Task item. Using the records below, quote only the span that opens with the line containing "Given: Click the search magnifier in top bar" and closes with the line containing "Given: View block 448620 details", exactly and inclusively.

Excerpted records.

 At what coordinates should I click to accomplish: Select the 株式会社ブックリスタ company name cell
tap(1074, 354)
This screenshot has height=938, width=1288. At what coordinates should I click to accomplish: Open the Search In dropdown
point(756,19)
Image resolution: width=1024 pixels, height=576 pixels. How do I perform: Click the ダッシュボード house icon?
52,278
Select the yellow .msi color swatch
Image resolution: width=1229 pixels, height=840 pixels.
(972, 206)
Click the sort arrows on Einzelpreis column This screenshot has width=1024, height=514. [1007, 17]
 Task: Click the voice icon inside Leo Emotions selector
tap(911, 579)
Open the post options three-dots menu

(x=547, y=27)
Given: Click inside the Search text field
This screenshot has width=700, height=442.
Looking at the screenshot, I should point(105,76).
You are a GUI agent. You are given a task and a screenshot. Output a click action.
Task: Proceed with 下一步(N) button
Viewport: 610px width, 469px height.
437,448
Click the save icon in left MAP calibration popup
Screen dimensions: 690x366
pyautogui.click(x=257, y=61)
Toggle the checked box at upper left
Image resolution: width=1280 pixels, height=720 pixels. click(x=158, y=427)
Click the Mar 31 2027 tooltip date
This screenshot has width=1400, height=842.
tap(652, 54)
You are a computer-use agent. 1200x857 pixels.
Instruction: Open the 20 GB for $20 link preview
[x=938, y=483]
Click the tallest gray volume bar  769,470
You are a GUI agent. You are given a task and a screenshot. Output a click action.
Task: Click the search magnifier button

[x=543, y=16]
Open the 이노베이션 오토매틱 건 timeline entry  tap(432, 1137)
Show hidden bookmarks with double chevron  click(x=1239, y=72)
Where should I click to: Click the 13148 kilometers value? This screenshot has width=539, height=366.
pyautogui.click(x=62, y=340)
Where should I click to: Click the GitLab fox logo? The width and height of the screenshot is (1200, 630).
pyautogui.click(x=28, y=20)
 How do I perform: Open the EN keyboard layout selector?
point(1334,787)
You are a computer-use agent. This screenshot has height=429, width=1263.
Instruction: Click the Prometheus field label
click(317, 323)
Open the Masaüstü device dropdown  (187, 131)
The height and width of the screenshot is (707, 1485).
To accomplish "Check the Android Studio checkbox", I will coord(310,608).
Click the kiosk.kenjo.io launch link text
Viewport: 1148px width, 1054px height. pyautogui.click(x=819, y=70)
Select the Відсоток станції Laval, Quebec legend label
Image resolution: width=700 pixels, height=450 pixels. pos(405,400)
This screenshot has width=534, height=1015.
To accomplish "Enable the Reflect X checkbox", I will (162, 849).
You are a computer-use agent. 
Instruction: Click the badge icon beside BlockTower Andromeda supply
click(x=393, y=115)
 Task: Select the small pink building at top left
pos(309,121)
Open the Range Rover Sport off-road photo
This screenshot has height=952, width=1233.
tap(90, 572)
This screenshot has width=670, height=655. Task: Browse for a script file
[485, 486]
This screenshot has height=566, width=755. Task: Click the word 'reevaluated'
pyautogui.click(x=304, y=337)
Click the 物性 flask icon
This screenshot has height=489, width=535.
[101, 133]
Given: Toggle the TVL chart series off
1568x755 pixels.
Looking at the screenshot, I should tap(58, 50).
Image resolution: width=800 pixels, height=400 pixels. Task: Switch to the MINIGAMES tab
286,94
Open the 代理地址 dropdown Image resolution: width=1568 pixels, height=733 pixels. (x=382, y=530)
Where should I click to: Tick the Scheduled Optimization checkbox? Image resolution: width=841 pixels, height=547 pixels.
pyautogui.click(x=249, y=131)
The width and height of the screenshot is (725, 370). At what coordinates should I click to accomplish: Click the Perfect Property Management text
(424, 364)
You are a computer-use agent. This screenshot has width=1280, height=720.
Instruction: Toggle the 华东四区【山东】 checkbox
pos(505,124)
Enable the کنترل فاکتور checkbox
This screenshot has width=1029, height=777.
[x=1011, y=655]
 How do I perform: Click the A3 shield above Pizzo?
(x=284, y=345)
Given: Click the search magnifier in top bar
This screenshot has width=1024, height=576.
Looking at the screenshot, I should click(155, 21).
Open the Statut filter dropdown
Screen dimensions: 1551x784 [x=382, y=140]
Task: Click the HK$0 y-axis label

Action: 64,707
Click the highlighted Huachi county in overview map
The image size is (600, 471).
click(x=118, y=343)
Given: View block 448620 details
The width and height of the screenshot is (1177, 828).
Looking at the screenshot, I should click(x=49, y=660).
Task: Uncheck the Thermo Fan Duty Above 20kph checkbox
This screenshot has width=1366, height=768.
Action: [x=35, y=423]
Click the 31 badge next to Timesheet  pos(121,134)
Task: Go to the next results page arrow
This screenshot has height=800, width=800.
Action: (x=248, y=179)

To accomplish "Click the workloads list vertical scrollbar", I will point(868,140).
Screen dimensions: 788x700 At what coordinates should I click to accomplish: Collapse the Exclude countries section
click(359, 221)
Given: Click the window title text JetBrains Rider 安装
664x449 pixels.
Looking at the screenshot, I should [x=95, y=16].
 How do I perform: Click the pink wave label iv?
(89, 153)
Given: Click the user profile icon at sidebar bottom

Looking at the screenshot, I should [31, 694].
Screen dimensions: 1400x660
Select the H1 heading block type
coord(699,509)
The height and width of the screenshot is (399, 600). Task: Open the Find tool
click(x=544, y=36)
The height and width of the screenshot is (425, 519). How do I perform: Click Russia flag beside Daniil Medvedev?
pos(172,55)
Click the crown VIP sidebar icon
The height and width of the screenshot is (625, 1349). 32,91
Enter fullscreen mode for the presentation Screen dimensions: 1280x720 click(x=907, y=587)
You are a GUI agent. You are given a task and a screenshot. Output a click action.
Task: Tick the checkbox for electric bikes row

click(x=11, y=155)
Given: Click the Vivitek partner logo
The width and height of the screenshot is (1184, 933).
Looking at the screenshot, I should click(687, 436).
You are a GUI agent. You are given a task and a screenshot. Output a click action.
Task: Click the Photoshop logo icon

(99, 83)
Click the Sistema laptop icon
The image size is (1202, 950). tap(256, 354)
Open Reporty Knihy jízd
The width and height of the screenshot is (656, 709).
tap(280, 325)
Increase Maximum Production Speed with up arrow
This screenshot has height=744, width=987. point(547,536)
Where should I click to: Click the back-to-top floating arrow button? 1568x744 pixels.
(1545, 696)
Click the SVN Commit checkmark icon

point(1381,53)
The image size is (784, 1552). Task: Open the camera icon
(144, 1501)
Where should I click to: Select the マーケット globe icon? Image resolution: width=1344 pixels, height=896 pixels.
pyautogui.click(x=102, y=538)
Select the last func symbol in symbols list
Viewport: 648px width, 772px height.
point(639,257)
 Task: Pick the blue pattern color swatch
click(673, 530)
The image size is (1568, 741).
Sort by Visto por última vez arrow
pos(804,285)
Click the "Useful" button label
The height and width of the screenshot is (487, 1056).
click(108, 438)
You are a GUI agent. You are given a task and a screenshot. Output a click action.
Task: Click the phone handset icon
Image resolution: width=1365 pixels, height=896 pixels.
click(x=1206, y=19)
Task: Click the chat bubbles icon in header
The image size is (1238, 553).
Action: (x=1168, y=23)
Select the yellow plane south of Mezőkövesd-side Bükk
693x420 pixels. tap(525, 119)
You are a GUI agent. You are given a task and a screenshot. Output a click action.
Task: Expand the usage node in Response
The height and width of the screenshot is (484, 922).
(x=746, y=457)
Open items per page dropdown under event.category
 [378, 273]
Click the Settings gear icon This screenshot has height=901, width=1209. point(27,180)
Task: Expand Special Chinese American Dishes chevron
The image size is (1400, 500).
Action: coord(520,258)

Exercise solution.
Given: Click the search magnifier in top bar
This screenshot has width=1024, height=576.
Looking at the screenshot, I should click(155, 21).
Open the Statut filter dropdown
Screen dimensions: 1551x784 [x=382, y=140]
Task: Click the HK$0 y-axis label

Action: 64,707
Click the highlighted Huachi county in overview map
The image size is (600, 471).
click(x=118, y=343)
Given: View block 448620 details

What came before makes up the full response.